Exercise task: Please output the part of the Chinatown article between "While it is" and "those she loves.", inclusive, word for word.

Extracted text:
▼
Later, Mulwray turns up dead in a reservoir, after which Gittes is hired by his widow to investigate his murder. Gittes, like all private detectives, starts off as cynical and ‘hard boiled’. He thinks himself a man of the world, armed with all the clever tricks he needs to uncover the ugly truth. But this case takes him far beyond the world of petty crime and violence that he is used to, and into the very heart of power in LA. His, and the audience’s, journey is one of discovery, of looking behind the curtain of capitalist society to the bitter reality beneath.

While it is not the purpose of this article to summarise the complex, twisting plot of Chinatown (which readers are encouraged to experience for themselves), suffice it to say that it enters very bleak territory. In another subversion, Evelyn is set up as another conniving noir femme fatale, but she is in fact a woman who has been through unspeakable trauma, and is now in great danger, desperately trying to protect herself and those she loves.

When he is eventually revealed, the main villain, Noah Cross, Mulwray’s business partner, is brilliantly portrayed by the legendary John Huston as a man so rich and established, he needs make no effort to appear humble, respectful or honest in any way. Such things are simply beneath him, as he routinely seeks to remind people.

He exudes arrogance and cynicism. He deliberately mispronounces Gittes’ name. He makes no real effort to cover up his criminality, because he thinks he can get away with it. As he says, "Of course I'm respectable. I'm old. Politicians, ugly buildings, and whores all get respectable if they last long enough."
▲
Dataset records:
▼
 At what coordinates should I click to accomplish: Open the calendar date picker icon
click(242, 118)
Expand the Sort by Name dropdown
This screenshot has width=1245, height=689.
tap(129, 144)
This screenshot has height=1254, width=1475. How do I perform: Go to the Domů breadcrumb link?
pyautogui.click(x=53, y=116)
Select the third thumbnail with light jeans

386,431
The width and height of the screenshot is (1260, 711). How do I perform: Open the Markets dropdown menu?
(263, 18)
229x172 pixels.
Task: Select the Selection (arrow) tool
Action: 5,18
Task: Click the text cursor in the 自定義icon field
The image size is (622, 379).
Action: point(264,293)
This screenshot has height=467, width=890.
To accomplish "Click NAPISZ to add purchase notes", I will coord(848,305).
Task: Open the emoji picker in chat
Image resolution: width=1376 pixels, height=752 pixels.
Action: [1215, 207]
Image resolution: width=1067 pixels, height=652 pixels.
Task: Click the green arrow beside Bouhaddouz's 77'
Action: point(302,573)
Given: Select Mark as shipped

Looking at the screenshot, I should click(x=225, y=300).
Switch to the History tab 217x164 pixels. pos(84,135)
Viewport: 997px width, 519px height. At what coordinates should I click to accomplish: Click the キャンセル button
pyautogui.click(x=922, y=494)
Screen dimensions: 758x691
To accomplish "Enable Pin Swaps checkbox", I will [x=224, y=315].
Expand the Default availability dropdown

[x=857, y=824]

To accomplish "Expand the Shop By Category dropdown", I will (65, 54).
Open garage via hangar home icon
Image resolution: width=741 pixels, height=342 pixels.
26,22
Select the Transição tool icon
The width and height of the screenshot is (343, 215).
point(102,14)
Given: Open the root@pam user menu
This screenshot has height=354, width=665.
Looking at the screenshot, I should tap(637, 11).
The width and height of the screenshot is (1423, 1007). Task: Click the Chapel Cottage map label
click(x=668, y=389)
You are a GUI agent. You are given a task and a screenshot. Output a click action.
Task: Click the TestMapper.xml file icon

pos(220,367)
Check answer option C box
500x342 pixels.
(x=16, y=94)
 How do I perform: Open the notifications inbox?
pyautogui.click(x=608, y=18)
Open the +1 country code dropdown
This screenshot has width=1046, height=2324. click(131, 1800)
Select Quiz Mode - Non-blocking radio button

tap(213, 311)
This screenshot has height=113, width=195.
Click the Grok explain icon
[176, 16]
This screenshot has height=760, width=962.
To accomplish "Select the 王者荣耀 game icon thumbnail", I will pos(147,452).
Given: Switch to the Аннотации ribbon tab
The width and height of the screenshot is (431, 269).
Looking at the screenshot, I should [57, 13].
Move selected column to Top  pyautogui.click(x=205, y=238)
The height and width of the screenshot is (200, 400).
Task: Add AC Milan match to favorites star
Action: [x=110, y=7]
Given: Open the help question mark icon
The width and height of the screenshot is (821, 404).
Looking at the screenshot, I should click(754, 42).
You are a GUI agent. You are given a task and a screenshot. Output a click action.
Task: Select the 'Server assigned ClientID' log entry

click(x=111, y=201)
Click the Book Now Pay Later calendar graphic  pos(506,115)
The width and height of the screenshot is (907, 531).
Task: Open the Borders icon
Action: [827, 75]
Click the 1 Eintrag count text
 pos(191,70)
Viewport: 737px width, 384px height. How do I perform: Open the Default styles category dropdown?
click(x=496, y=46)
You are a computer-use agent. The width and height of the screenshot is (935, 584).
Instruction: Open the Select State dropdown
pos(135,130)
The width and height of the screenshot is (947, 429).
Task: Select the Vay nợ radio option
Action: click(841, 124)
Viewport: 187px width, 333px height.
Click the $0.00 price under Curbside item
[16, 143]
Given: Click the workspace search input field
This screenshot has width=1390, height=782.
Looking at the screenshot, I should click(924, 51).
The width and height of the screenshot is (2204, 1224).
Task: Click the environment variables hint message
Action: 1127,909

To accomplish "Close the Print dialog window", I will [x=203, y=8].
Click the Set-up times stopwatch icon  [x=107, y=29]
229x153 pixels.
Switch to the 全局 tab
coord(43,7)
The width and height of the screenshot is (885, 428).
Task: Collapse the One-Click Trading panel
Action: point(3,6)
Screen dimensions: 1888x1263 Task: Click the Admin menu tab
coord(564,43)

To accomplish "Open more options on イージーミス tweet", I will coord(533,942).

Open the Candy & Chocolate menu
▲
Result:
While it is not the purpose of this article to summarise the complex, twisting plot of Chinatown (which readers are encouraged to experience for themselves), suffice it to say that it enters very bleak territory. In another subversion, Evelyn is set up as another conniving noir femme fatale, but she is in fact a woman who has been through unspeakable trauma, and is now in great danger, desperately trying to protect herself and those she loves.